• What the exercise asks: If a line below contains the string "help", copy it out.

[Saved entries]
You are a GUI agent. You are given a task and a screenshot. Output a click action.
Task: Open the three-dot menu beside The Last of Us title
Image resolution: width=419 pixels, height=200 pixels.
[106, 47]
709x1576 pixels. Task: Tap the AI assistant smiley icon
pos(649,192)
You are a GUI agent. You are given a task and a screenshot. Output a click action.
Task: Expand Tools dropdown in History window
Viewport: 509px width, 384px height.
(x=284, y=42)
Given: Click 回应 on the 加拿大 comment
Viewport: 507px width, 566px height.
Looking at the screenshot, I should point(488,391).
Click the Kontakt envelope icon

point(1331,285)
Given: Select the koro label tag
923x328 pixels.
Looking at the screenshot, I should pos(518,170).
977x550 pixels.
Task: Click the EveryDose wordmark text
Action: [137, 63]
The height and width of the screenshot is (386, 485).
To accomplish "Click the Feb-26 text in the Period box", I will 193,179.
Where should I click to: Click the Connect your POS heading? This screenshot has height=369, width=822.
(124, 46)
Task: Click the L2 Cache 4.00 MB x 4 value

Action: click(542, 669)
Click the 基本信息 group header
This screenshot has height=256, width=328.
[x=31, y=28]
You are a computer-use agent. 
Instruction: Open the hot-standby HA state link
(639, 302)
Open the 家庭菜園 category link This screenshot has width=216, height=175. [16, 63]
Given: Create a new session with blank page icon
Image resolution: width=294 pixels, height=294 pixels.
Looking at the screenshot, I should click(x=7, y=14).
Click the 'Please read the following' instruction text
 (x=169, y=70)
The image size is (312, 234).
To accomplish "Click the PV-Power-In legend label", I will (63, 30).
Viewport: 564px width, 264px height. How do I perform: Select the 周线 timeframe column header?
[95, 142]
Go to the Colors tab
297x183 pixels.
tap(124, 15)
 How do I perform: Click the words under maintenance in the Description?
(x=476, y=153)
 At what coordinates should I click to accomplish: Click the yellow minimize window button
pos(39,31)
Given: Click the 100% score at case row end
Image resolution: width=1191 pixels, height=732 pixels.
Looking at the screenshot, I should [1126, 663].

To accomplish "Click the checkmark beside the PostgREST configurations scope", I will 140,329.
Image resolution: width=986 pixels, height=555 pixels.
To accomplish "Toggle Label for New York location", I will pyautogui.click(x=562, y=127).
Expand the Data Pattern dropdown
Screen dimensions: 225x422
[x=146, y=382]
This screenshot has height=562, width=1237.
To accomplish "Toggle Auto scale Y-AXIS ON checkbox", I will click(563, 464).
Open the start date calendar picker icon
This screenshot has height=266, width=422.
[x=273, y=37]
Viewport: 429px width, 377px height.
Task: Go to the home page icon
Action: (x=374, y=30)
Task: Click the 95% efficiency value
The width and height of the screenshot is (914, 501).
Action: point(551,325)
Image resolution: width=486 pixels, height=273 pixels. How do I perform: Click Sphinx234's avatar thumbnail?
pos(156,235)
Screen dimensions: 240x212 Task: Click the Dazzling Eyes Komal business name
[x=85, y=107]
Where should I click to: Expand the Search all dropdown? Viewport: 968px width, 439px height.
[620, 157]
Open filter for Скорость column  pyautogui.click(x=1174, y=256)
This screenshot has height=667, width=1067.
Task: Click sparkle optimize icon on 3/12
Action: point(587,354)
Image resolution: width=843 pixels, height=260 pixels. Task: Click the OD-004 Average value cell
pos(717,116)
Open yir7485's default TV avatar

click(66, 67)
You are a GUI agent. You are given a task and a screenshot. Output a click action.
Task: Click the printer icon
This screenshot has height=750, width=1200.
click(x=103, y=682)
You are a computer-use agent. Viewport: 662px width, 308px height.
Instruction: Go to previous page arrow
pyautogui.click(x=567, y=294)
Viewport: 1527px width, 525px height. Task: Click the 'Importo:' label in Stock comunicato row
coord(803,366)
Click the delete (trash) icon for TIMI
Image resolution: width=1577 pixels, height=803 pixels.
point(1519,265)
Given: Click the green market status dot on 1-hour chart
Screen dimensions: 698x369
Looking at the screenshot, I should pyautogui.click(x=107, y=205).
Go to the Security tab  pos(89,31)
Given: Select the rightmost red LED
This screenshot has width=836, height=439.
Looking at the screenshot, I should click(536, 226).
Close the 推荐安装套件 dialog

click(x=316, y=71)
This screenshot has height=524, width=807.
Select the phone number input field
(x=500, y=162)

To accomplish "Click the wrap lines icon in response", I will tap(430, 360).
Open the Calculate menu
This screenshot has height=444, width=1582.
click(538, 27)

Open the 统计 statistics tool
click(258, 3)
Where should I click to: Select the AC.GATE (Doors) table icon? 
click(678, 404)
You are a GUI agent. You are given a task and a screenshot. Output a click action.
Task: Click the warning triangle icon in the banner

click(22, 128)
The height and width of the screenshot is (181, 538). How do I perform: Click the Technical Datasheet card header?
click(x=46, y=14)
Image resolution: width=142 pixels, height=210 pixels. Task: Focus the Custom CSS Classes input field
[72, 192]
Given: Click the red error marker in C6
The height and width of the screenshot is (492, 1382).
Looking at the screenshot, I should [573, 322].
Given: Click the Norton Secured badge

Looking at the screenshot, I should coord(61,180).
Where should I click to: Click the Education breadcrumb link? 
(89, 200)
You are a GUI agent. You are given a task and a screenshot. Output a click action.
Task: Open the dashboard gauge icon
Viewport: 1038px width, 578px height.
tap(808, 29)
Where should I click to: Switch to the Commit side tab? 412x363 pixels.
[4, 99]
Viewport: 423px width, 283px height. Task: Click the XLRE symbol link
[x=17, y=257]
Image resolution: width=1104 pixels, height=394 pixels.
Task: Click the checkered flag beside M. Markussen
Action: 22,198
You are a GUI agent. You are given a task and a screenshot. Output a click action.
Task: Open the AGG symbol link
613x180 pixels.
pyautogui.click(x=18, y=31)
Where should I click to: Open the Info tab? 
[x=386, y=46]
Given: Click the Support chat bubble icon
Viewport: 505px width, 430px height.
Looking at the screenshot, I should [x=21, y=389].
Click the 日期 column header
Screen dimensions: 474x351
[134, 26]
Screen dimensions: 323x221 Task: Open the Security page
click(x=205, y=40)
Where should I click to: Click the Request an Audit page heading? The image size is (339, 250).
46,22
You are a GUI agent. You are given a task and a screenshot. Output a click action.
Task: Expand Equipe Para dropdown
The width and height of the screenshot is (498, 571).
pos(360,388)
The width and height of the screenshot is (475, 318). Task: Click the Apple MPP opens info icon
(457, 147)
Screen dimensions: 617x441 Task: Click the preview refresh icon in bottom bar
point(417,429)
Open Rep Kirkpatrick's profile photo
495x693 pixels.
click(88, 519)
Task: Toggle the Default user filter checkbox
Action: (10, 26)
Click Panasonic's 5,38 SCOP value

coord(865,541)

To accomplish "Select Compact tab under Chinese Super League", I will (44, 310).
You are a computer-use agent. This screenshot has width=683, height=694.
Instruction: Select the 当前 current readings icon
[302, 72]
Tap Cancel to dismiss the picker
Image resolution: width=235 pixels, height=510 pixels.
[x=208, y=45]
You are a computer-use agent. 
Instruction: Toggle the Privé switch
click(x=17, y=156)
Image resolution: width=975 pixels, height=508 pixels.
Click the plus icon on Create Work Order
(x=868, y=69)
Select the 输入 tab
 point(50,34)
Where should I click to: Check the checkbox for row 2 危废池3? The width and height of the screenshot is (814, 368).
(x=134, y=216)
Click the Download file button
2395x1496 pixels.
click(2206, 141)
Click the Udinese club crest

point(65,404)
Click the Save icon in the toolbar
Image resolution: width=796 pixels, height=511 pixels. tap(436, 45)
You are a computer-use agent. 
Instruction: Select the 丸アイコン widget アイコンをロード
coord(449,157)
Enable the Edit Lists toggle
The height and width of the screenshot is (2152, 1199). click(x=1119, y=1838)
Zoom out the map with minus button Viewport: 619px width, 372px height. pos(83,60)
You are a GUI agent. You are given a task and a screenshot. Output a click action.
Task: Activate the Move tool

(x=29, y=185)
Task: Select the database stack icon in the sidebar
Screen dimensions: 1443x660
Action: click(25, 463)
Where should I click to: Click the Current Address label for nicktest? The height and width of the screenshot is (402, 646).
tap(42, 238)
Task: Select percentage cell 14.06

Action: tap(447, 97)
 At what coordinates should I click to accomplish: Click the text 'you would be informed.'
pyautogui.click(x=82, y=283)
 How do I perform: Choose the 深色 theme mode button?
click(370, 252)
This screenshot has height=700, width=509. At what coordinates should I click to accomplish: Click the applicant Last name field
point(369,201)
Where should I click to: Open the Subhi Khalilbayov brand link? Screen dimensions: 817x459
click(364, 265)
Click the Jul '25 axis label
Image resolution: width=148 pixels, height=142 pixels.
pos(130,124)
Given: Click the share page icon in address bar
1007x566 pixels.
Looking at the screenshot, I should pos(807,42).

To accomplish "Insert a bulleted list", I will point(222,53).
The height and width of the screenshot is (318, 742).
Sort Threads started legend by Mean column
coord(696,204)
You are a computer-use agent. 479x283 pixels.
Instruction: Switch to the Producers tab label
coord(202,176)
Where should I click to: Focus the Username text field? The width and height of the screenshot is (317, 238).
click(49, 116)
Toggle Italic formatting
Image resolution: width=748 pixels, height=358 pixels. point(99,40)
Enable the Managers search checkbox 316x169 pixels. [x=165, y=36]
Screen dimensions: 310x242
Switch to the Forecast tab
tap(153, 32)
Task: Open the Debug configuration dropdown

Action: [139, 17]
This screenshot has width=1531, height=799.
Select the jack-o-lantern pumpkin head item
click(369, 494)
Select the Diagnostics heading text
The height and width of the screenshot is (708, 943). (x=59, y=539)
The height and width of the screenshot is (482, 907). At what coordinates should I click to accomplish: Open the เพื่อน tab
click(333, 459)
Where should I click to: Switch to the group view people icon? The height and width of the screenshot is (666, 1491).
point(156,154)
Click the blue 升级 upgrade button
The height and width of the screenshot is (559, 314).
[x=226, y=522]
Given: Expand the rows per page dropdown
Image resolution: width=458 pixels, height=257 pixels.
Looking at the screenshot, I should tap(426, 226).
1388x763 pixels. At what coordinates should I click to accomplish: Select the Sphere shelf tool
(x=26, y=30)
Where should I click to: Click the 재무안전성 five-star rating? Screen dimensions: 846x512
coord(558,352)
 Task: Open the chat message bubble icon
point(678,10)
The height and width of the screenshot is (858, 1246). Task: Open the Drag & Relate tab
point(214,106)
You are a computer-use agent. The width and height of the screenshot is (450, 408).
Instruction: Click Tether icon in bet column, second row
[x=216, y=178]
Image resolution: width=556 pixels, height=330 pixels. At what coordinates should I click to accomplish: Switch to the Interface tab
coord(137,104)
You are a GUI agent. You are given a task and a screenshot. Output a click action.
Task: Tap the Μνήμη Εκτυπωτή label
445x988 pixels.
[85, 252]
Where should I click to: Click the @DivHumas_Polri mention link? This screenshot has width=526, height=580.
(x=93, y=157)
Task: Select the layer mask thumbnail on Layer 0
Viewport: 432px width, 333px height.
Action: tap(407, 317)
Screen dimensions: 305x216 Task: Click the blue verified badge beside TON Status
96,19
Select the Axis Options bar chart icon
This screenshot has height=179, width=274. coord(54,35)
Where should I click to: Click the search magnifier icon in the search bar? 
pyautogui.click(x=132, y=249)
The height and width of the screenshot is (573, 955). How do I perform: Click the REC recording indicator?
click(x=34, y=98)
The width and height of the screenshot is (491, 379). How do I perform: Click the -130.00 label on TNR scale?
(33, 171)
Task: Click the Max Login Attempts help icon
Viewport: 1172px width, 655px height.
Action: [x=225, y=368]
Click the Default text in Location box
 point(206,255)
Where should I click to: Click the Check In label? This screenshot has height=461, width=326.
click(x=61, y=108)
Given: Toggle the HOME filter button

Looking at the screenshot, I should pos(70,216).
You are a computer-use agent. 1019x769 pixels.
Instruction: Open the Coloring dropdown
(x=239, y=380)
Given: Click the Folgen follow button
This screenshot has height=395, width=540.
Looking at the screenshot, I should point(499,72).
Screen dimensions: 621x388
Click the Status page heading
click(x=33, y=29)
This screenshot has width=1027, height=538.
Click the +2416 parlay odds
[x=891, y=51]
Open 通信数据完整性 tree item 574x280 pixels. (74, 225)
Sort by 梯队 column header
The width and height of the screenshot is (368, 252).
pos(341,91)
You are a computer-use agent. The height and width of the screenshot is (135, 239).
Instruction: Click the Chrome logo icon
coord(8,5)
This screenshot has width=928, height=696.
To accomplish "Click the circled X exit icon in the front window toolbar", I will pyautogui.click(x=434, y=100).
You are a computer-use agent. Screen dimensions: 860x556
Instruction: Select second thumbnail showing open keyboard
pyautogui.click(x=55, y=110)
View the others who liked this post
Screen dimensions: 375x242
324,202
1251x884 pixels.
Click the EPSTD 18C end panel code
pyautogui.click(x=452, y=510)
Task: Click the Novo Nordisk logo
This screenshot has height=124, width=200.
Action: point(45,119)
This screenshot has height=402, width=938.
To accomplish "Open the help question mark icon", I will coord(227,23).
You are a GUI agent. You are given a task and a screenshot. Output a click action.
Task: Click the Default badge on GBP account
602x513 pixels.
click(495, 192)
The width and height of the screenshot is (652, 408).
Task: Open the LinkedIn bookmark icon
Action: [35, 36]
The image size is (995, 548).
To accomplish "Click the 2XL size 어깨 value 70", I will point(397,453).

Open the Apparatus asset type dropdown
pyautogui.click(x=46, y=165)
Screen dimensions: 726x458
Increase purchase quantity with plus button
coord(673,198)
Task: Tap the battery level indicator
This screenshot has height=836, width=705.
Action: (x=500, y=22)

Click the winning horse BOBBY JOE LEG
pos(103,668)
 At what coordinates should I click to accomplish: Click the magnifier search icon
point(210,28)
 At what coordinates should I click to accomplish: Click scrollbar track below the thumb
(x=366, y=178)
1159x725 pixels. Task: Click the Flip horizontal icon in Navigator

• Expected answer:
Task: Click the Max Login Attempts help icon
To accomplish "Open the help question mark icon", I will coord(227,23).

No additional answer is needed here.